|
Page 2 of 4
The stories contained within Vellum appear to be reflections of human crises, not just the war between the Covenant and the Sovereigns, but also between humans and their emotions. Is it fair to say that a focus of the story is on human conflicts and discontinuities?
Absolutely. There's the political and religious aspects to the conflict between the Covenant and the Sovereigns, but even that can be seen on a human level as a sort of conflict of reason and passion, the rationalism of the Covenant who want everything neat and ordered versus the romanticism of the Sovereigns who want their old power and glory back. And really the whole war is more of a backdrop for the human stories of Phreedom and Thomas, Seamus and Jack. I'm not interested in just telling the darling-of-destiny story, where the hero comes from obscurity to save the princess and lead the rebels to victory -- not straight anyway. VELLUM is far more about the death of Thomas and how that changes everyone involved, the tensions it creates between Phreedom and Seamus, Seamus and Jack, the internal conflicts it creates within those characters, the way those conflicts are resolved -- or not, as the case may be.
And "discontinuity" is the right word. The characters are quite literally changed in the course of the novel. Identities are shattered and remade. Literally, in some cases.
Thomas, Phreedom, Jack, and Seamus (among others) each appear throughout the various stories contained within the Vellum. What would be the overall 'message/s' (pardon the pun) that these archetypical characters have? I'm particularly curious about Seamus and his roles as Prometheus and Sammael in the second half of the book.
I don't see them as having messages per se. I don't think you can't tie true archetypes down to a simple, singular significance. Instead, I think, they function as unmoored signifiers, metaphors for identity but where the meaning is not so much in what they are as it is in how they relate to each other -- as sister, brother, killer, lover, and so on. The way I see it, archetypes are the psyche's way of interacting with itself. I riff off Jung (and the ancient Egyptian idea of us each having seven souls) in breaking it down into seven major archetypes -- Self, Anima, Id, Persona, Shadow, Mana, and Ego -- but I don't see these as essential components, more as... perspectives, filters.

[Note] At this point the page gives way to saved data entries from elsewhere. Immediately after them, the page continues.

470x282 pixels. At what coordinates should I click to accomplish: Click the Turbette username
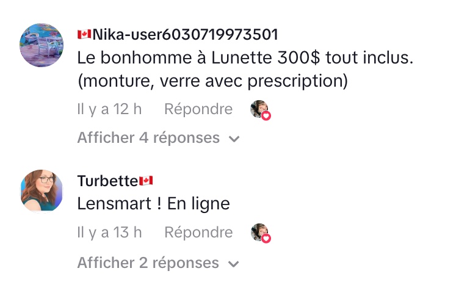[107, 181]
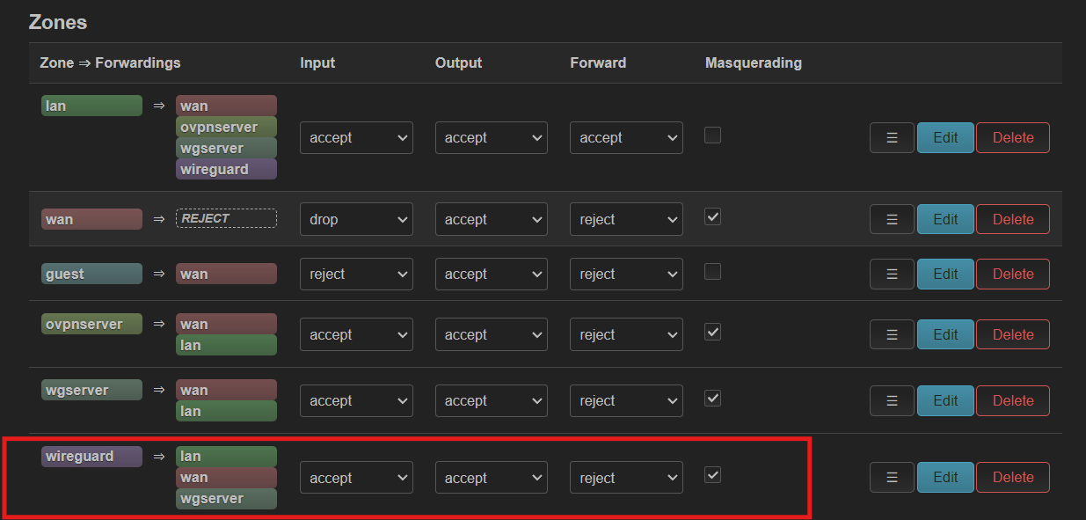Open the Input dropdown for guest zone

point(356,275)
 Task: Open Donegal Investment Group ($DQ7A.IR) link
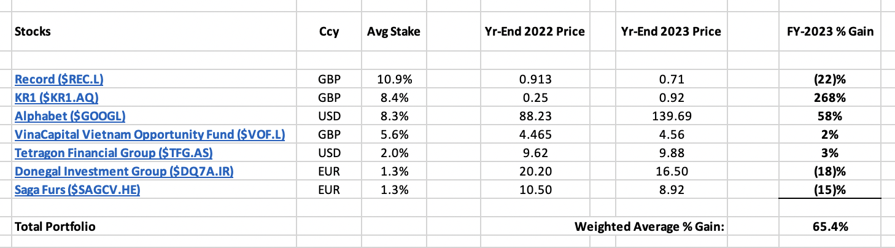coord(123,172)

Anyway, the characters aren't meant as straightfoward allegorical ciphers, but that model is not bad if you want to understand the book as, in one respect, a study of grief: Thomas is the Self as puer aeternus -- not the sentimentalised Inner Child you hear about on Oprah, but Shakespeare's Puck, Barrie's Pan, an impish, irresponsible little bastard with nipping teeth and nicking horns; Phreedom is the Anima -- maiden and mother, guardian angel and avenging fury; Jack is the Id -- the chaotic vitality of our passions, repressed or unleashed; Reynard is the Persona or Superego -- the inner conscience, the self-editor; Joey is the Shadow -- the cold-hearted bastard inside us all; Don, is a Mana figure, as I see it -- the old soldier, a man of age and experience; and Seamus is the Ego -- the psyche as social being, the individual defined by their relationship to society.

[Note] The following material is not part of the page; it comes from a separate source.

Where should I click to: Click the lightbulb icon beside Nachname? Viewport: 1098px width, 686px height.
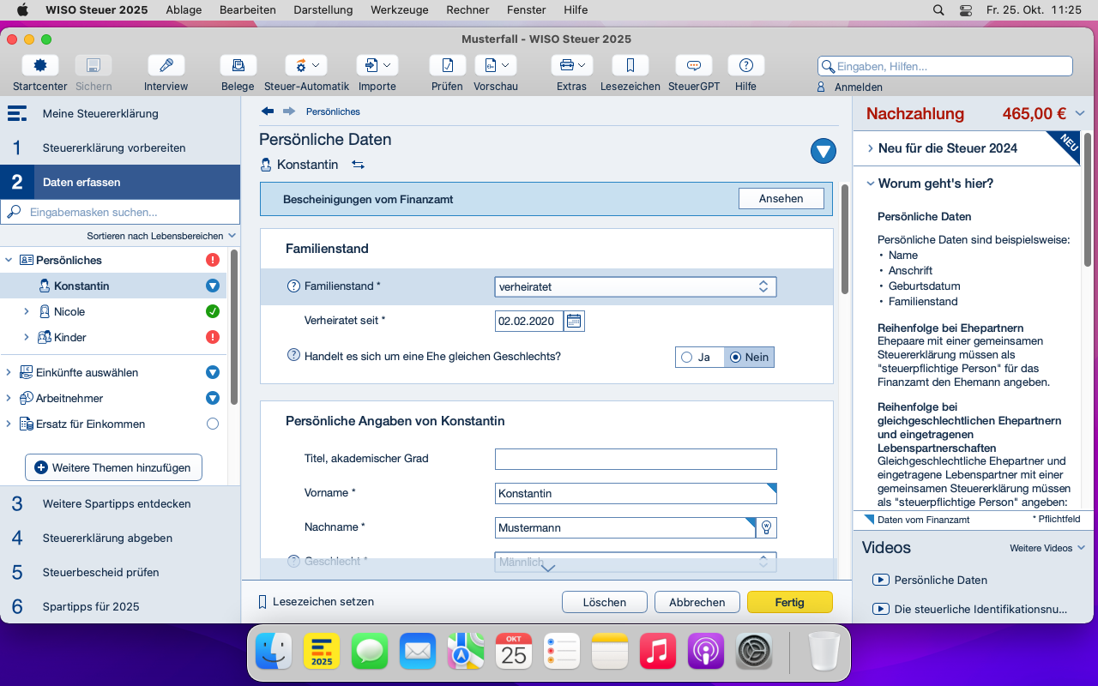[x=767, y=527]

That's why Seamus becomes such a focus for the ideological conflicts, because a humanist, socialist, pacifist outlook leads inevitably to such conflicts. Do you fight the fascists as a socialist, or refuse to fight them as a pacifist? Do you steal fire for humanity even if you know they'll hate you for it? Where the others have clear roles, he's the Everyman who has to make the hard choices of real life, and who has to deal with the consequences. He's the battleground between social mores and individual ethics, the tyrant Zeus and the rebel Prometheus. Personally, I've always seen Lucifer, the Lightbringer, as a Promethean hero on the side of humanity against a deity defined by his might. The "laws of God" are just society's mores. The fire, the enlightenment, given by Prometheus, the knowledge of good and evil offered by Lucifer -- that's individual ethics, and if it's a choice between the two I know whose side I'm on.</b>
One of the reactions that I’ve heard from others reading Vellum is a wry observation that they could not believe that one of their favorite characters turns out to be Satan, or rather the Lucifer part. Have you heard similar reactions from other readers and if so, how did you respond to such comments?

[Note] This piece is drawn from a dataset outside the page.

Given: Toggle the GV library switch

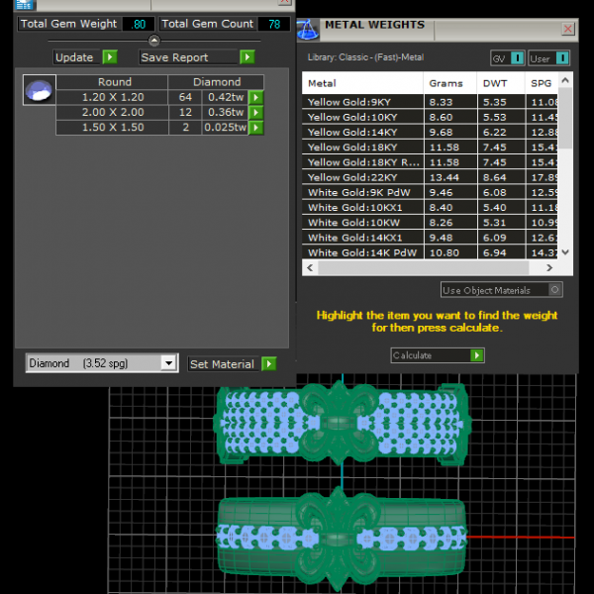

I haven't really had that comment, to be honest, but then those who know me well wouldn't find it at all surprising that I turn one of the good guys into Lucifer -- or, more to the point, turn Lucifer into one of the good guys. At the risk of starting book-burnings all across the Bible Belt I'll hold my hand up and say I've always been pretty Antichristian. Don't get me wrong: I like the whole Sermon on the Mount thing -- lovely piece of pacifist socialism -- but this "washed clean in the blood of the Lamb" malarky? Jesus Christ died for your sins? No, I'll die for my own sins, thank you very much, and if I go to Hell (not that I actually believe in Hell), I'll be signing on for the next assault on the Pearly Gates, even if it's only as a stretcher-bearer.